Riemann Sums Using Rectangles

You start with your standard area of a rectangle formula.

$\mathit{Area}=\mathit{base}\bullet \mathit{height}$

$A=b\bullet h$

You then take that standard area of a rectangle formula and apply it to an actual curve, $f\left(x\right)$.

The base of your rectangle is the distance between x-values , which is called $∆x$, or the change in x .

The height of your rectangles will be the y-values you get by plugging in a specific x-value . The notation for that looks like $f\left(x_i\right)$. Where the input, $x_i$, is what changes the height of each rectangle. Those inputs , x-values , will be the key to determining the height of each of your rectangles .

$\mathit{Area}=\mathit{base}\bullet \mathit{height}$

$A=b\bullet h$

$A=∆x\bullet f\left(x_i\right)$

You will be given directions on:

i)                     How to break your overall x-interval , [ a , b ], into the smaller subintervals , $∆x$, that you will use as the $\mathit{base}=∆x$ . The $∆x$ is often the same value from rectangle to rectangle, but you will see AP Calc Exam questions that only provide you a table of values , and that table of values may not have a consistent $∆x$. Be careful when using a table.

ii)                   How to select the evaluation point, $x_i$, you will use to find your $\mathit{height}=f\left(x_i\right)$.

The five most common methods for selecting the evaluation point are the Left Hand Sum, Right Hand Sum, Midpoint Sum, Upper Sum, and Lower Sum.

Left Hand Sum

Right Hand Sum

Midpoint Sum

Upper Sum

Lower Sum

The evaluation points, $x_i$, are the left hand endpoint of your subintervals .

The evaluation points, $x_i$, are the right hand endpoints of your subintervals .

The evaluation points, $x_i$, are the midpoint of your subintervals .

The upper sum requires you to make the decision for the evaluation point, $x_i$. You must choose either the left or right endpoint of the x-subinterval as your $x_i$ based on which one gives the largest y-value .

The lower sum requires you to make the decision for the evaluation point, $x_i$. You must choose either the left or right endpoint of the x-subinterval as your $x_i$ based on which one gives the smallest y-value .

The Summation Portion:

Once you have calculated the area of the rectangle for each of your subintervals, you then add up all those areas to get the net area between a curve and the x-axis . Net area means you treat area above the x-axis as positive and area below the x-axis as negative, and then add them all up.

A positive net area does not tell you that all the area is above the x-axis only that there is more area above the x-axis than area below the x-axis .

A negative net area does not tell you that all the area is below the x-axis only that there is more area below the x-axis than area above the x-axis .

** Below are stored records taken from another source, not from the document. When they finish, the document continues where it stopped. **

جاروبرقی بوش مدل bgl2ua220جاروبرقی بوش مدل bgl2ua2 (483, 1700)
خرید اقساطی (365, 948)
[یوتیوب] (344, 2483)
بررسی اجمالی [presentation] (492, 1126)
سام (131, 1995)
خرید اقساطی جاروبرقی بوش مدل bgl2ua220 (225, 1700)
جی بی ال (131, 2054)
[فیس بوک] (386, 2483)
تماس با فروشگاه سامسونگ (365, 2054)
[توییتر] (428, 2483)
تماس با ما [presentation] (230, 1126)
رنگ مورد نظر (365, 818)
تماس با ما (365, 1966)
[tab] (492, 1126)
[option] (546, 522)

A zero net area does not tell you that there is no area between the curve and the x-axis , only that there is equal amounts of area above and below the x-axis .

Meaning:

In terms of an actual application (word) problem your result will be the net total amount of whatever the units on the top part of your rate. In terms of $\frac{\mathit{dy}}{\mathit{dx}}$, it would be the net total of the $\mathit{dy}$ units.

If the rate’s unit is $\frac{m}{s}$, the result would be the net total meters traveled from the starting point (displacement) on the x-interval you were given, [ a , b ].

If your rate’s unit is talking fish per day, $\frac{\mathit{fish}}{\mathit{day}}$, then the result would be the net total fish accumulated during the x-interval you were given, [ a , b ].